Video is human-centric
When customers feel they need to re-word their problem several times on a service call, stress levels are quick to rise on both sides of the conversation and with no clear resolution—both sides end up feeling misunderstood.
But think how using live video support could make customers feel seen in more ways than one. It makes for a personalized touch to let customers know that they’re important enough to interact with one-on-one in a way pop-up chats and traditional phone calls just don’t.
Brand loyalty has been connected to great customer service. The experience can feel a lot like love, which translates to a big word of mouth payoff once your customers share the experience with their friends and colleagues. Think how many times have you heard someone say they “love” a certain brand while talking about their customer experience.
Good CX can be euphoric compared to the clunky interactions customers are used to.

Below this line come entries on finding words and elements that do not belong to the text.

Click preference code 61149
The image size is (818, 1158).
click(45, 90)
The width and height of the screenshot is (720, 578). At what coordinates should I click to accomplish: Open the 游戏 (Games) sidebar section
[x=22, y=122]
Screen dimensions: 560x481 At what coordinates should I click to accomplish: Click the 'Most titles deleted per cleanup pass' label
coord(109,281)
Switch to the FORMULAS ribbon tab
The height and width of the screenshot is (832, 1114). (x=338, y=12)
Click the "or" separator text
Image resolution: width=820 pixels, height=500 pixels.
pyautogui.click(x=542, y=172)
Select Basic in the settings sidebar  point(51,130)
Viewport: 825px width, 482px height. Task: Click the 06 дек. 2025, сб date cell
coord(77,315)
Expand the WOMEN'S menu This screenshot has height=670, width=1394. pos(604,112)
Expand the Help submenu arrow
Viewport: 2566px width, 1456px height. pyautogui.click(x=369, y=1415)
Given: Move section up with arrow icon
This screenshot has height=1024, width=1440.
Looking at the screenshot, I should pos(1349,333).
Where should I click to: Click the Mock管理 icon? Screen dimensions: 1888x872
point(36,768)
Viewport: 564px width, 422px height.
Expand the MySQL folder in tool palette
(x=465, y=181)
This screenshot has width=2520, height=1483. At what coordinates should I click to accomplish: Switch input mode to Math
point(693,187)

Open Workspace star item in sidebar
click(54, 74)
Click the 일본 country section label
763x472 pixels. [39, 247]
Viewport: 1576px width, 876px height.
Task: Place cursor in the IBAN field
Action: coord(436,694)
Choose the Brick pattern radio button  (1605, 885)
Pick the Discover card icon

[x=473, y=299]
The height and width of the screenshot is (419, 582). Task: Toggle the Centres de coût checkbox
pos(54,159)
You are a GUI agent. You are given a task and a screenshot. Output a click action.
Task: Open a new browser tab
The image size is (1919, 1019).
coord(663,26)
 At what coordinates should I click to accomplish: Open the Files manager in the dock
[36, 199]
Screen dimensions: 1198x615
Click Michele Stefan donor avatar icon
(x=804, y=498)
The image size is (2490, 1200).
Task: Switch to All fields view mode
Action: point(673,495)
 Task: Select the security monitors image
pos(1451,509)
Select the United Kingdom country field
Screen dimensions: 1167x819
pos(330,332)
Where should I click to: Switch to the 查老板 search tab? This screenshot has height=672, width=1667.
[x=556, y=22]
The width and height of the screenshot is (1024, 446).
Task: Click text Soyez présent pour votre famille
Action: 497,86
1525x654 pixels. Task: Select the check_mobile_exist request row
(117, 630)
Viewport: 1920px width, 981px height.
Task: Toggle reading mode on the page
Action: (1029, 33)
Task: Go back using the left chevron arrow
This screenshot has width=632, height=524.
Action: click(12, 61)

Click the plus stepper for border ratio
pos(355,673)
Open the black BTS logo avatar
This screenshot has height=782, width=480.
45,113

Our brains are visually wired
Video support not only provides the sense of connection that translates to customers feeling seen. It also offers tons of practical shortcuts for agents, such as screenshotting a warranty number or demoing a solution. Things get done in a fast and no-nonsense way while engaging and delighting customers in the process.
One phenomenon that helps, is the presence of mirror neurons. These are the neurons that fire when we watch someone else act something out or hear an especially evocative word — why great dancing is riveting to observe and why authentic smiles are contagious.
Our brains actually ‘light up’ as if we’re the ones experiencing what we’re taking in. If an agent can explain how to solve a problem to a customer while sharing one view, the issue will get resolved faster and the experience will be more enjoyable for both parties. But it also provides an emotional and sense-based experience customers are unlikely to forget.
It makes agents happier, too
Being a customer support agent often involves trying to bridge a divide with inadequate tools to do so. Agents want better methods and greater freedom to deliver customer service. They’ve been trained to solve problems, and take pride in being experts. Unhappy customers tend to shoot the messenger without realizing how much agents are actually on their side scrambling to get a better understanding of what’s going on. So when morale is low within a customer support interaction, agents feel helpless — especially when they’re required to stick to a script or they can’t see what the problem looks like.
It might seem counterintuitive that more technology can actually create a space for more humanity, but live video interactions do just that. Inspiring joy with your customer support experiences isn’t as impossible as it sounds, but companies do need to throw out their expired practices and embrace a new way of thinking. Live video support makes way for human connection as well as real, actionable insight in an instant.